(Çözülecek Görevler):
[a] Atıf Hoca'nın yargılanmasıyla ilgili metne göre Ankara İstiklal Mahkemesi, İskilipli Mehmet Atıf Hoca hakkındaki kararı hangi tarihte almıştır?
[b] Atıf Hoca'nın yargılanmasıyla ilgili metni kaldığı yerden sürdürün.

(Çıkarılan Metin):
-*-

Nihayet 3 Şubat 1926 tarihinde Ankara İstiklal Mahkemesi’nin İskilipli Mehmet Atıf Hoca hakkında oybirliğiyle aldığı “Bunlardan Hoca Atıf Efendinin Türkiye Cumhuriyeti’nin yenilik ve ilerlemeye doğru attığı adımlara mani olmak ve halkı isyan ve irticaa teşvik etmek kastıyla İstanbul'da 340 (1924) sonlarında Frenk Mukallitliği ve Şapka adlı eseri yayınladığı ve muhtelif vasıtalarla memleketin muhtelif mahallelerine dağıttığı…” şeklinde başlayan ve “yeniliğe ve Cumhuriyete daimi bir düşman vaziyeti almış olan adı geçen kişinin son isyan hadisesi ile maddeten ve manen alakadar bulunduğu bir çok delil ile anlaşıldığı ve ortaya çıktığı için hareketinin… “Türkiye Cumhuriyeti’nin Teşkilatı Esasiye Kanunu’nu tamamen veya kısmen tağyir… veya ifa-yı vazifeden men’ine cebren teşebbüs edenler idam olunur” diyen muharrer fıkrası mucibince İskilipli Atıf Hoca’nın salben idamına…” diye nihayet bulan karar metni, bir hukuk garabeti olarak tarihe geçmiş ve masum bir âlimin idam fermanı olarak zihinlerimize kazınmıştır.

İskilipli Atıf Hoca, kendisiyle bir bağlantısı kurulamadığı hâlde Şapka hadiseleri (ayaklanmaları) davasında azmettirici olarak yargılanmış ve idam edilmiştir. Üstelik hadiselerden yaklaşık bir buçuk yıl önce basılan risalesi delil gösterilerek… Bu yargılama ve hüküm, Türk Hukuk tarihine kara bir leke olarak geçmiştir. Bu yargılamada Hoca’nın lehinde şahitlik yapacakların dinlenmediği bile iddia edilmiş hatta halk arasında İstiklal Mahkemeleri’nin gayri resmî mottosu şu ifadede kendini bulmuştur: “Şahitler bilahare dinlenmek suretiyle mahkumun idamına!...”

-*-

(Veri Seti Kesiti):
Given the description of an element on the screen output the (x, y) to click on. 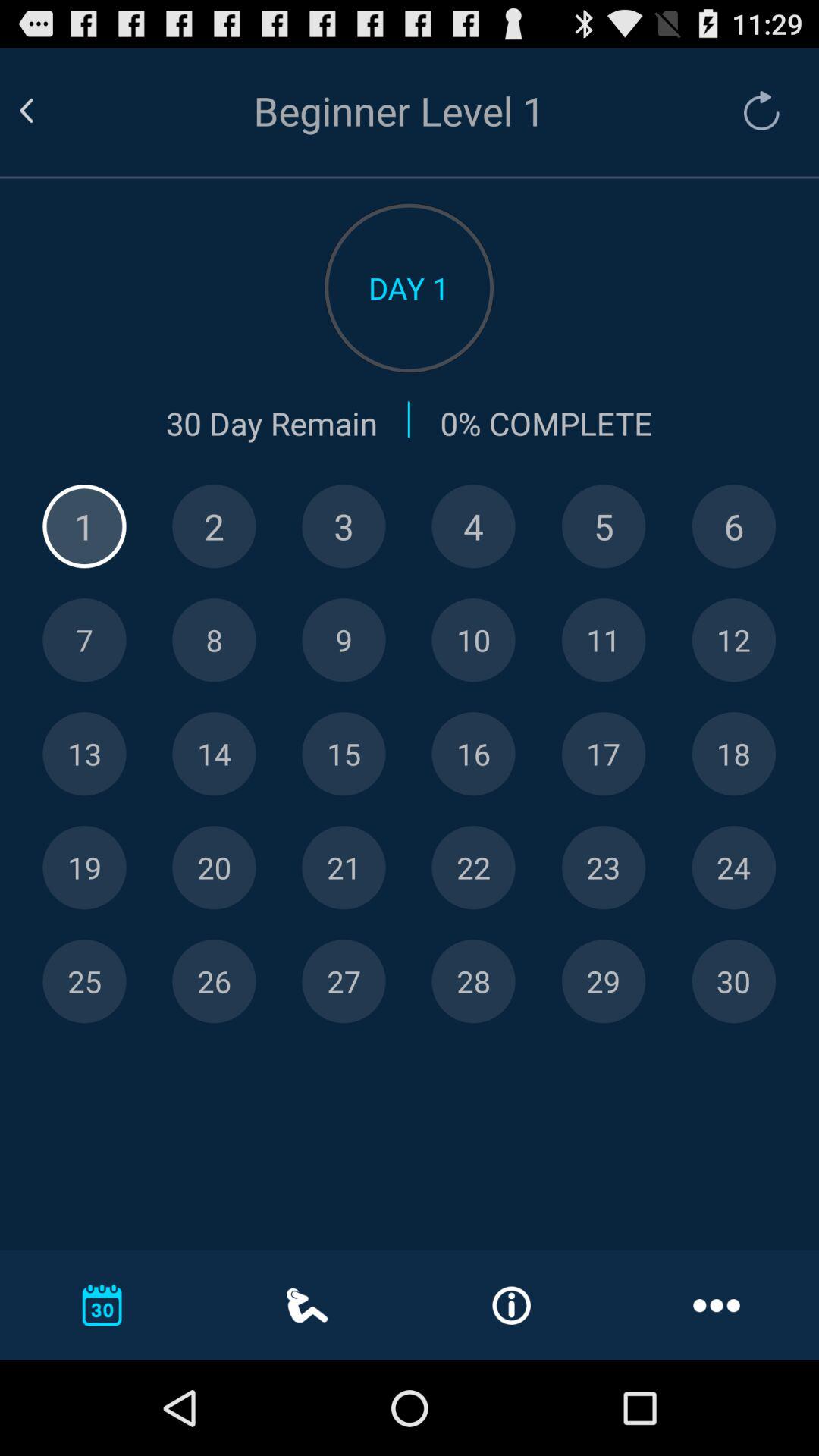
choose number (343, 867)
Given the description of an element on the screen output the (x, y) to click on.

-*-

(Çıktılar):
[a] 3 Şubat 1926

[b]
Üstelik 26 Aralık’ta basına bir açıklama yapan Mahkeme Başkanı Kel Ali (Çetinkaya)’nın; “İnkılap düşmanlarına cumhuriyetin kahredici yumruğu ile ağır bir darbe indirilmiştir. Yapılan muhakemeler ve tahkikat sonrasında, İskilipli Atıf Hoca da dâhil bütün İstanbullu sanıkların masumiyeti ortaya çıktı… Tutuklanan bu sanıkların bahsedilen isyan olayları ile hiçbir suçlarının olmadığı, yakında salını verilecekleri…”3 sözlerinin ardından Hoca’nın idam edilmesi, bir yerlerden infaz emrinin geldiğinin ve müesses nizamın İslâm’a ve Müslümanlara olan kindar tutumunun apaçık göstergesidir.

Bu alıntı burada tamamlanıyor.